• **DATASET ENTRIES**:
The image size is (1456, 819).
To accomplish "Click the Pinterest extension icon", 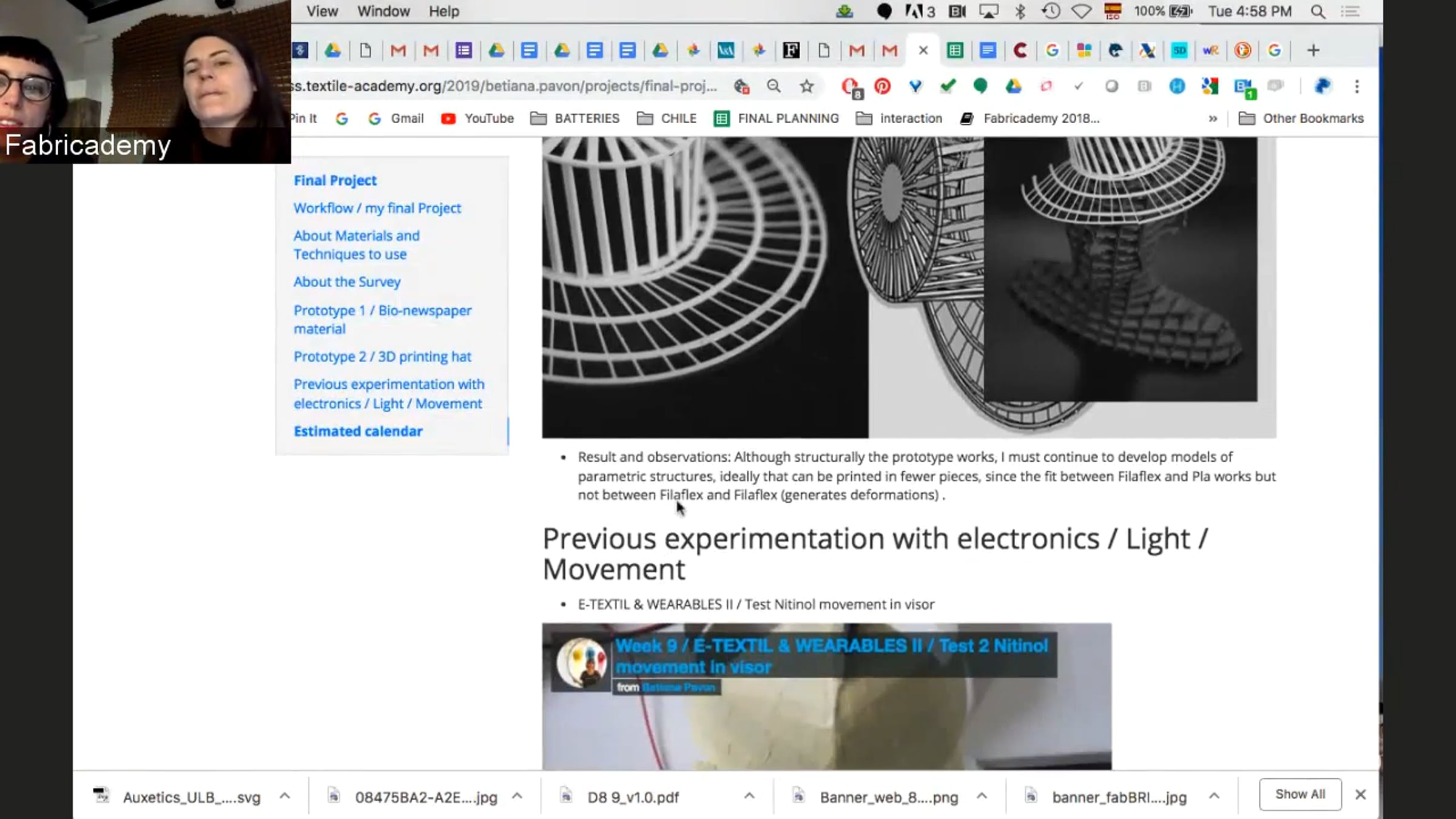I will 882,86.
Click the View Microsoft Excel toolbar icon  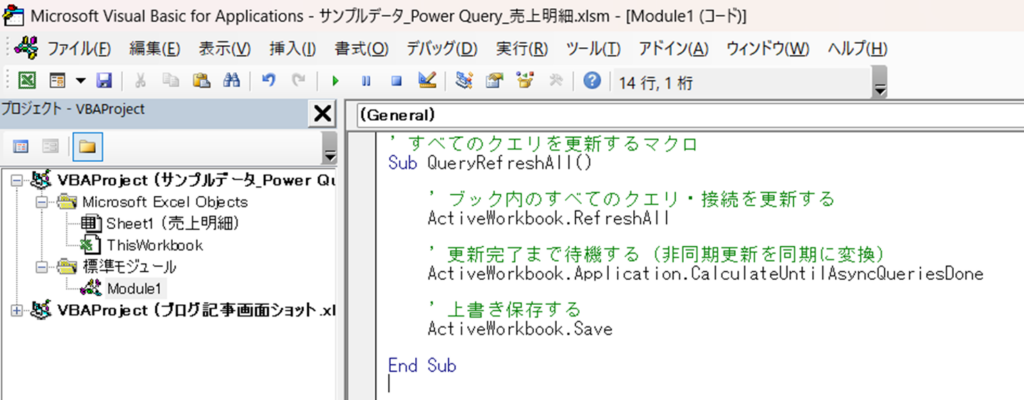point(28,81)
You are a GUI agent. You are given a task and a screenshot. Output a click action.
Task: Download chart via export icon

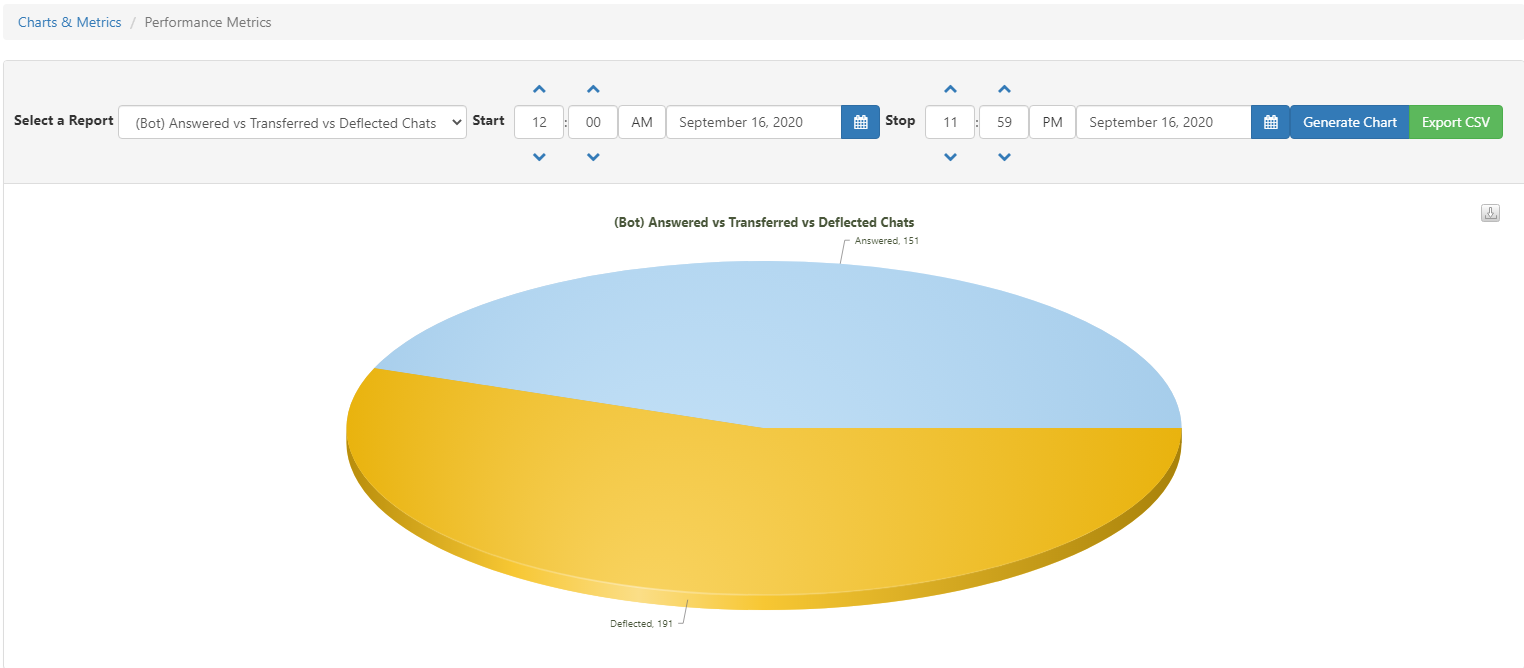click(x=1490, y=213)
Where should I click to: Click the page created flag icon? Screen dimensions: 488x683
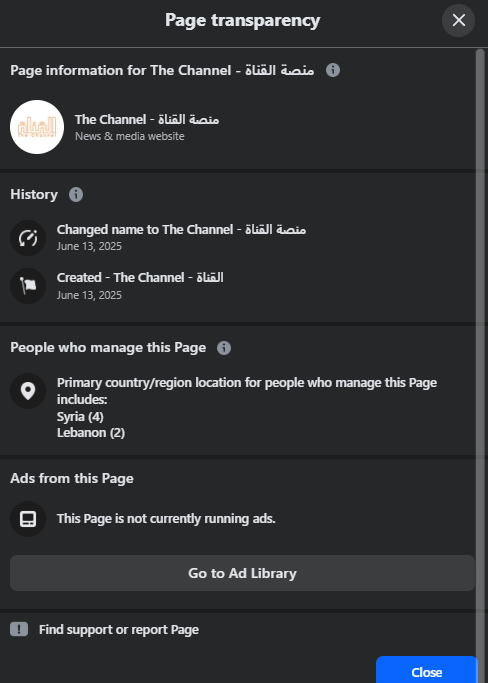(x=28, y=286)
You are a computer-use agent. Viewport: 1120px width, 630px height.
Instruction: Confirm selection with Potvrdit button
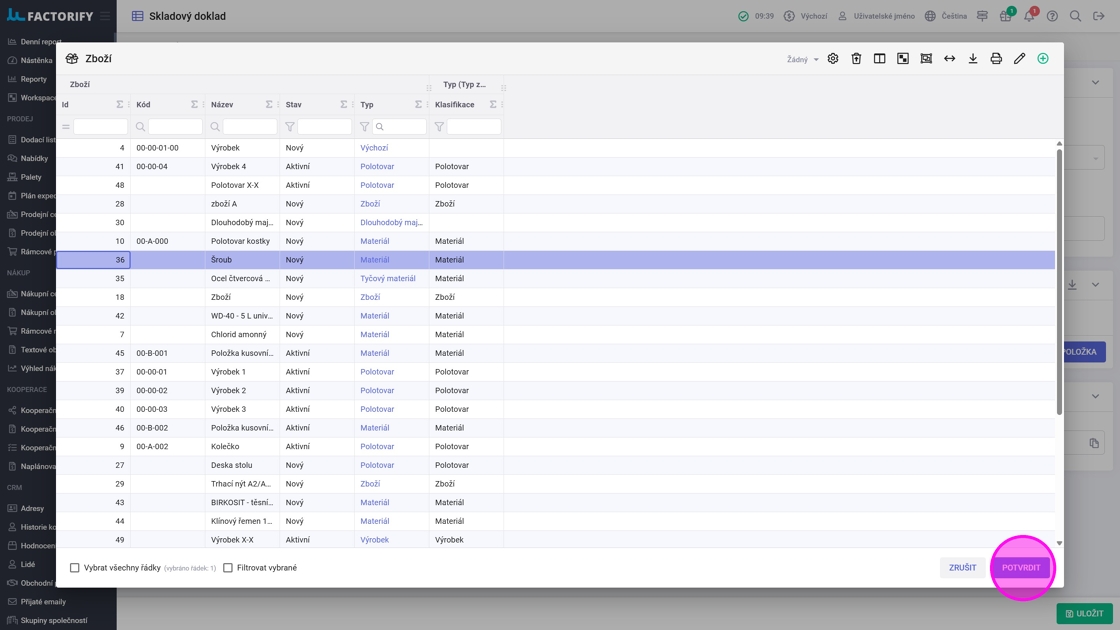(1021, 568)
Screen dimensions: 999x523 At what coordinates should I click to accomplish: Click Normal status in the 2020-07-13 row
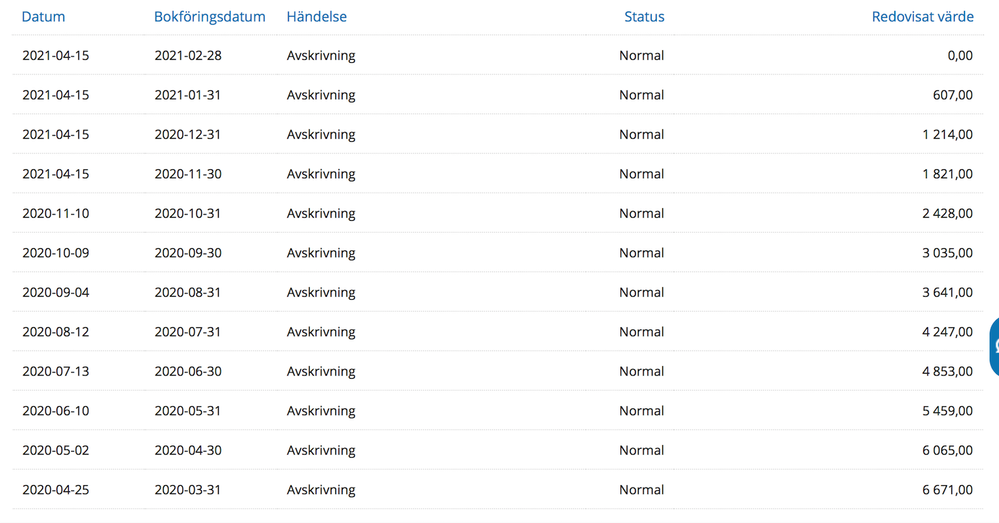(641, 372)
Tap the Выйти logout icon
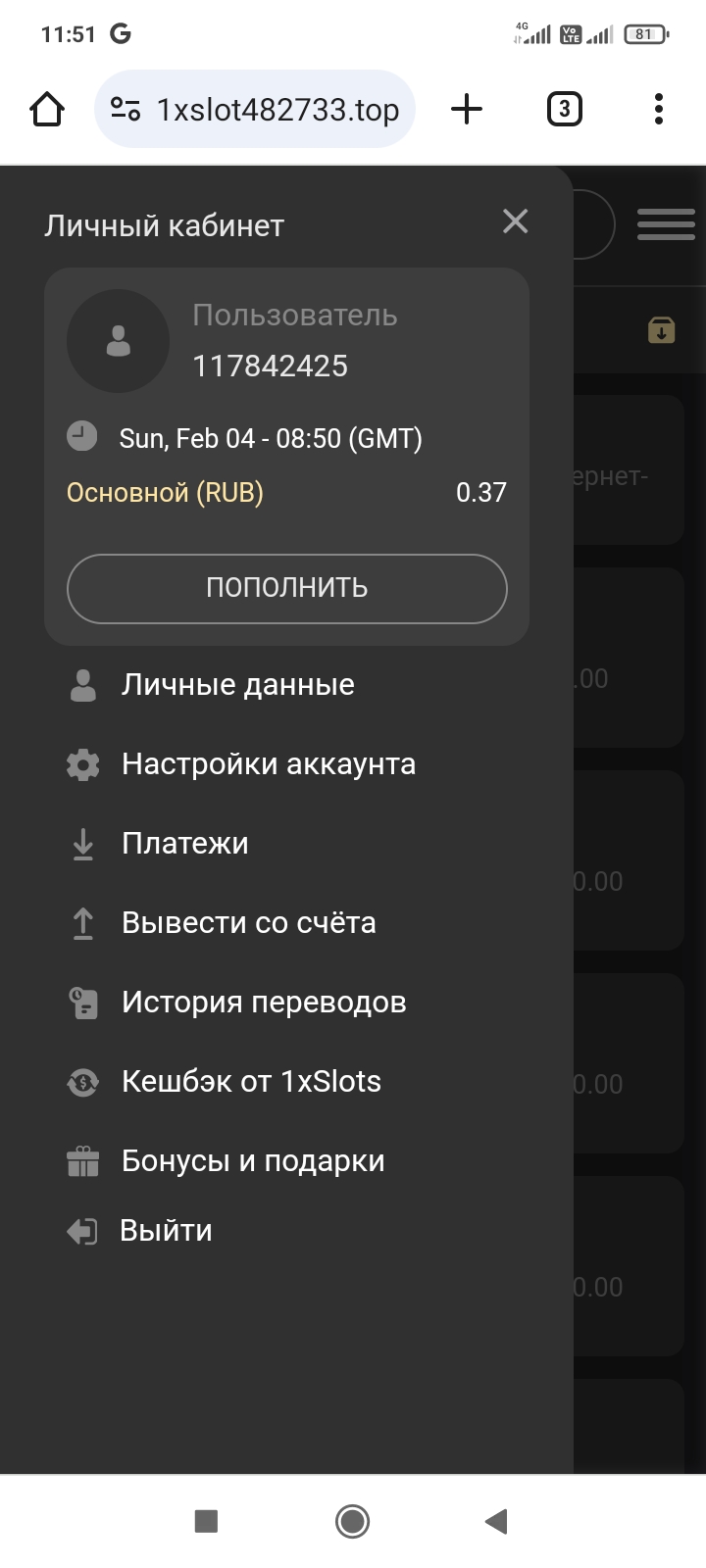 [x=82, y=1231]
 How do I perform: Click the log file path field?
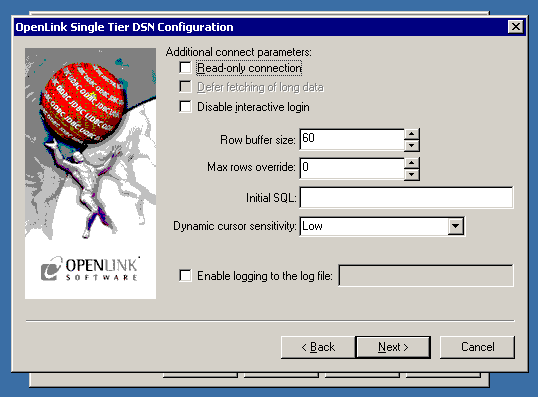coord(426,275)
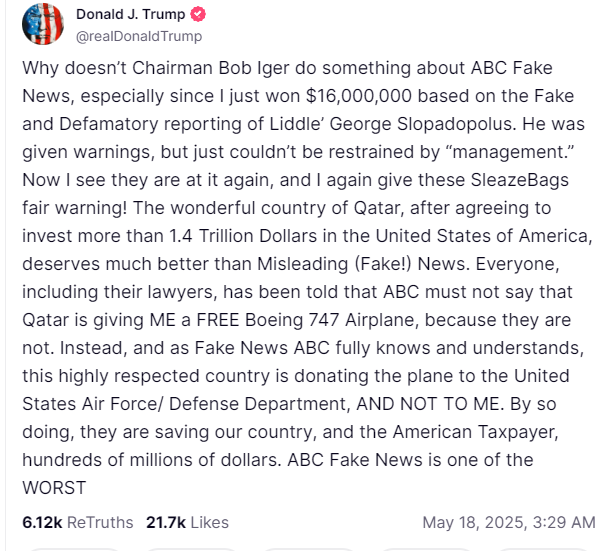View the 21.7k Likes list
610x551 pixels.
[187, 522]
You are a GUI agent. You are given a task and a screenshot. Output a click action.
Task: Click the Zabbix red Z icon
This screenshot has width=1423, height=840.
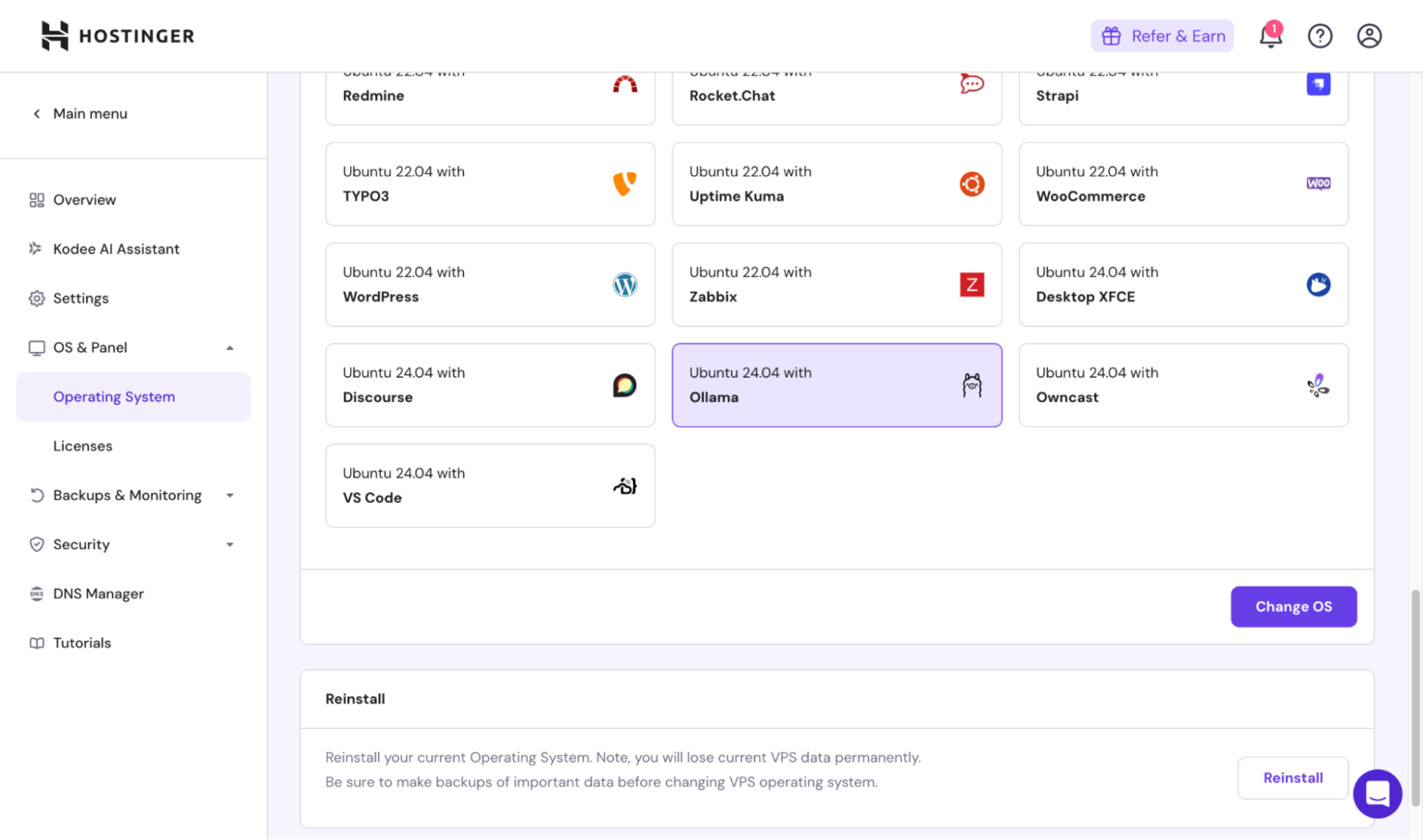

• **WORK INSTRUCTIONS**: Show, from the listing above, each line that contains the word "height".

• **RESPONSE AREA**:
You are a computer-use agent. Viewport: 1120px width, 630px height.
This screenshot has width=1423, height=840.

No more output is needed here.